O que tem a ficção afinal?
Ou a pergunta seria: o que acontece para querermos esquecer de nós e mergulharmos em outras vidas? Woody Allen, o contador de histórias incansável, já dizia em Meia-Noite em Paris: “O presente é assim. É um pouco insatisfatório porque a vida é insatisfatória”.
Mas o encanto pela ficção vai muito além disso. Se trata também, da necessidade inerente ao homem de contar histórias e entender sua realidade. Muitas vezes a ficção é terapêutica e nos ajuda a processar aquilo que é a existência.
Suzi Frankl Sperber escreve sobre a “pulsação de ficção”, uma teoria associada às pulsações de vida e morte de Freud. Sua fundamentação é na indispensabilidade que todo ser humano tem de elaborar a experiência vivida através da efabulação.
A ficção se torna, assim, instrumento de transferência. Não de sentido, mas de deslocamento de sujeito e uma ferramenta poderosa de autorreflexão.
O desenvolvimento humano, psíquico e do conhecimento, parece ser revelado por jogos, imaginário e simbolização. A essência do processo parece estar vinculada a uma extrema urgência de compreensão. Godard já havia matado a charada em “A Chinesa”: tudo bem, é ficção, mas me deixa mais próxima da realidade”.
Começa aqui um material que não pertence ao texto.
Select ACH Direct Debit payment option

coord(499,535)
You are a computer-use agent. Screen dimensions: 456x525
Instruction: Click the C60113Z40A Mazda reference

A complexidade é tão grande que é preciso considerar a questão da possibilidade. Provavelmente eu nunca irei morar na Grécia ou terei uma conversa séria sobre vestidos com ratos, mas posso vivenciar assim. Nos realizamos através dessas histórias e aprendemos lições incontáveis.
Universo fabulado
A professora Dra. Ivânia Campigotto Aquino acredita que a ficção é parte integrante da nossa formação como sujeitos, uma vez que, diariamente, mesmo que de maneira inesperada, nos retiramos do real e nos transportamos ao universo fabulado.
Ao olhar no dicionário, ficção significa: “Criação de imaginação, invenção fabulosa, opõe-se ao que é real”. De modo semelhante, em uma abordagem Freudiana da questão, ao considerarmos criações ficcionais como arte, ela se torna uma gratificação substitutiva apresentada como ilusões à realidade.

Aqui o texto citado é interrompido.